O relato do encontro de verão de 2016



Deus supremo da tradição iorubá, Orunmilá-Ifá: escultura em madeirado escultor Carybé (1911-1997),
em exposição no 
Museu Afro-BrasileiroSalvador,BahiaBrasil

A partir dos estudos culturais, o professor doutor Wilson Garcia discorreu com elegância e profundidade sobre as raízes africanas da mitologia brasileira, uma sombra da escravidão tragicamente ocorrida no país até 1888, mas um tema muito atual devido às novas levas de refugiados e deslocados forçados contemporâneos que chegam ao Brasil.

Docente permanente do Programa de Comunicação e Cultura da Uniso, mestre e doutor pela ECA-USP, Garcia baseou-se em referências como o livro Mitologia dos Orixás, do sociólogo paulista Reginaldo Prandi, e nas influências musicais da cantora baiana Virgínia Rodrigues, além da sua experiência pessoal no tema, para abordar os mitos africanos que se expressam, como alegorias, na tradição dos orixás.
O professor doutor Wilton Garcia

"O mito entreabre a porta, não escancara", ressaltou o autor de Corpo& espaço: estudos contemporâneos (São Paulo: Factash/Hagrado Edições, 2009), entre outras obras. "São 16 a 21 orixás, dependendo da tradição, mas de alguns não se fala. Na umbanda, por exemplo, como na religião cristã, há uma tríade, formada por Oxalá - senhor supremo -, Oxóssi - senhor das matas e florestas como a brasileira - e Iemanjá, a rainha do mar.

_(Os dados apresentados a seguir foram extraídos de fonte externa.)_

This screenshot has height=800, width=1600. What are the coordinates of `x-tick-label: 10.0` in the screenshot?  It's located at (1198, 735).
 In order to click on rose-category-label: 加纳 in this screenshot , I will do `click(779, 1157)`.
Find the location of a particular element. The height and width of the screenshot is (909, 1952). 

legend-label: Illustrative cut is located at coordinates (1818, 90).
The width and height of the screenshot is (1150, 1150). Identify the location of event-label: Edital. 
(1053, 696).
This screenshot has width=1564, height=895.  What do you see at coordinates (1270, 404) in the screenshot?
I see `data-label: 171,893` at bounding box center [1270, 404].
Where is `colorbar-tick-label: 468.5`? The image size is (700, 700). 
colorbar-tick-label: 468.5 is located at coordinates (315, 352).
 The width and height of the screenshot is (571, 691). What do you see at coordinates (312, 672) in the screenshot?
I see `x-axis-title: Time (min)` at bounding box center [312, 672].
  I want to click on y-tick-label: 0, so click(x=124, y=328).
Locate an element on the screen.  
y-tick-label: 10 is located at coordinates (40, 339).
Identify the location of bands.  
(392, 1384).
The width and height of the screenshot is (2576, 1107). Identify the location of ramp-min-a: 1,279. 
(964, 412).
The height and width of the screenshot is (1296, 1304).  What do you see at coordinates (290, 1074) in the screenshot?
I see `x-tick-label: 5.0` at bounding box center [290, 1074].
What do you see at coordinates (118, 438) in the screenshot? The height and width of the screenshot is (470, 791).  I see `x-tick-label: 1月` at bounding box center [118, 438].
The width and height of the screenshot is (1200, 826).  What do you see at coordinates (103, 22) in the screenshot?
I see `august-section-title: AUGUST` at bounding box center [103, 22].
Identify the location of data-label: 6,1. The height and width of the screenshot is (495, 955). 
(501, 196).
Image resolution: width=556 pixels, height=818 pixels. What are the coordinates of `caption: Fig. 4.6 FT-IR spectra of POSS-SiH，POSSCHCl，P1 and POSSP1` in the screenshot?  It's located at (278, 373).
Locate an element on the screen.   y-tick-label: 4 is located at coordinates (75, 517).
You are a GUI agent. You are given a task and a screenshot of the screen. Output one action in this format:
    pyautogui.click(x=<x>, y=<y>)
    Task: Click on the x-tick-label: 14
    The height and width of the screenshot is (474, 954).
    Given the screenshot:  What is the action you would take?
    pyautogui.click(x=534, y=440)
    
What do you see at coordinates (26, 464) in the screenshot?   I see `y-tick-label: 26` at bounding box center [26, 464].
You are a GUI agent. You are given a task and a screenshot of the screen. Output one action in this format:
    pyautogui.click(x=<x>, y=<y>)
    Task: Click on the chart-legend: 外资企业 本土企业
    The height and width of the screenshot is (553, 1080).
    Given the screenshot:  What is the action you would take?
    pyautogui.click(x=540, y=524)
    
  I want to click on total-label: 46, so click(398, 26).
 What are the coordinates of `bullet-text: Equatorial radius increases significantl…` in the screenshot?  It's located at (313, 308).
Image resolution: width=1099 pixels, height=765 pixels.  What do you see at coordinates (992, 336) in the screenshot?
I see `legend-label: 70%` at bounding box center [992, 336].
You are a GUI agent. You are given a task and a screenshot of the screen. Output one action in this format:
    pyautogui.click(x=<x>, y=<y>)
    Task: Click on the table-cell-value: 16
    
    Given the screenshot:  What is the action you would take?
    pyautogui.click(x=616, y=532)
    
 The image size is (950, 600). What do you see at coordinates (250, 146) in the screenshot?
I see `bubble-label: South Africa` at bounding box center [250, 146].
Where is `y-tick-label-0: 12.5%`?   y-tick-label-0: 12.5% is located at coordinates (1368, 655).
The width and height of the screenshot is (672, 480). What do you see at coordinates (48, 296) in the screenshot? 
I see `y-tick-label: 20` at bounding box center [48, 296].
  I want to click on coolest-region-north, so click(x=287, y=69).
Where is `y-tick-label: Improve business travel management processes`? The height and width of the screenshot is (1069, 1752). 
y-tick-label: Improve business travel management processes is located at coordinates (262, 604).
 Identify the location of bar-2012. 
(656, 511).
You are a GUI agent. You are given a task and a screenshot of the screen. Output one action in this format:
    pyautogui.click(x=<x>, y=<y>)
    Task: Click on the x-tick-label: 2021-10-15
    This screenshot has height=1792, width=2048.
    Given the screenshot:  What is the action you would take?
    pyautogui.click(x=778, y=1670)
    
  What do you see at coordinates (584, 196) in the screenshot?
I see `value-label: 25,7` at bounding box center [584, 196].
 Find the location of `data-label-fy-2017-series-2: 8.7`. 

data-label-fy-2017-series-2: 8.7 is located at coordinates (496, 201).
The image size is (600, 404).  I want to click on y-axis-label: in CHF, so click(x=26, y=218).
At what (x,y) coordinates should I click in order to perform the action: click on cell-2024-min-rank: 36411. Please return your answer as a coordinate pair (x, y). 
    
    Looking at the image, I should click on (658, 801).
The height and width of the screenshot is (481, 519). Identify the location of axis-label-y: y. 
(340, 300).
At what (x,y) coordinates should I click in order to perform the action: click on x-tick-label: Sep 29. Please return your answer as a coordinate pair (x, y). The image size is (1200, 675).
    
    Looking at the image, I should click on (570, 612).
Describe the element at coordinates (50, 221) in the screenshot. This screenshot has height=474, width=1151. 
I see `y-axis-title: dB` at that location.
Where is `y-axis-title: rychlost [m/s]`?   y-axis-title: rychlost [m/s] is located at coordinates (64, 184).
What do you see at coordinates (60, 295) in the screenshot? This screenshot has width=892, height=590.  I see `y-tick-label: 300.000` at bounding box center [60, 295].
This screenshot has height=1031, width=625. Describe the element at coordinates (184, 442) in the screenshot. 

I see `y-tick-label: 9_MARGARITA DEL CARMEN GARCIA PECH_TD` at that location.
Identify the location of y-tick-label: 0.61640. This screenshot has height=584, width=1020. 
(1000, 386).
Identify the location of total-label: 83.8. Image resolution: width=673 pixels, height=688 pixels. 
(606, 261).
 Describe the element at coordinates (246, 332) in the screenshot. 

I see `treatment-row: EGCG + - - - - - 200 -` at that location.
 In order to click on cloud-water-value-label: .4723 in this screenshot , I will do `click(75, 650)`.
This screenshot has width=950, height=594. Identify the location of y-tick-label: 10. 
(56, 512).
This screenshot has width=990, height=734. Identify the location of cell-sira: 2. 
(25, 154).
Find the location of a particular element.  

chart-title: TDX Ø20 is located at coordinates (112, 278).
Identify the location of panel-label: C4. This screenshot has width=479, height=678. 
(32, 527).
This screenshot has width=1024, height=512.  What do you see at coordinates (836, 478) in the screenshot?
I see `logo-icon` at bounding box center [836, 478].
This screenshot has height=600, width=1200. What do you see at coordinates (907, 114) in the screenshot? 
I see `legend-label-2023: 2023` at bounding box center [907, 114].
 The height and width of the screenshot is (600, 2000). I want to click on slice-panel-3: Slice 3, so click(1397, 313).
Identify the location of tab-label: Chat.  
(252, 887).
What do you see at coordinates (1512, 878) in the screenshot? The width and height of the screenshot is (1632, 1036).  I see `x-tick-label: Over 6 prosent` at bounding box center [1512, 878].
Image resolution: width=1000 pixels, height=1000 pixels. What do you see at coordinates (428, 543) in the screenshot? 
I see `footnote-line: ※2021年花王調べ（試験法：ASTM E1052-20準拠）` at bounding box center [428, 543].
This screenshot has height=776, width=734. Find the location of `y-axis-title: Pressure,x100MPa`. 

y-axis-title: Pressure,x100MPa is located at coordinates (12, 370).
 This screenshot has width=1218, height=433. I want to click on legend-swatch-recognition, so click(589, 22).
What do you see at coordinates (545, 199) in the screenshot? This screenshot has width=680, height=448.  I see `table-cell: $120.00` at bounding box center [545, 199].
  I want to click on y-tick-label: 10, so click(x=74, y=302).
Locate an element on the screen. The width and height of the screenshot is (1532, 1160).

Mas o Deus supremo é Orunmilá-ifá. Nós personificamos os orixás, mas ori quer dizer simplesmente semente, origem", explica.

Garcia apontou também uma importante distinção entre a tradição cristã e a africana. "Um santo, por exemplo, só tem um lado bom. Já os orixás possuem integradas em si energias boas e ruins". O estudioso das tradições africanas lembrou que Exu, apontado em algumas denominações como a encarnação do mal, na verdade expressa o primeiro orixá, aquele que abre os rituais e os caminhos. "Exu não possui em si, intrínseca, a noção de bem ou mal, o que depende do livre arbítrio e da ação do indivíduo", conta, recomendando o documentário A Dança das Cabaças: Exu no Brasil, sobre o tema.

Nesta função de mediação de mundos do orixá, outro trabalho que pode ser consultado é A imagem arquetípica do psicopompo nas representações de Exu, Ganesha, Hermes e Toth, uma interpretação da psicologia analítica sobre o tema.

Garcia finalizou o encontro recordando que o orixá é uma ponte com a qual estabelecemos nossa relação com o superior ou, como diz o mitólogo Joseph Campbell (1904-1987), com o transcendente. "O orixá age como um guia do caminho do sujeito", sintetizou. E o caminho, como diz o poeta, se faz pelo caminhador.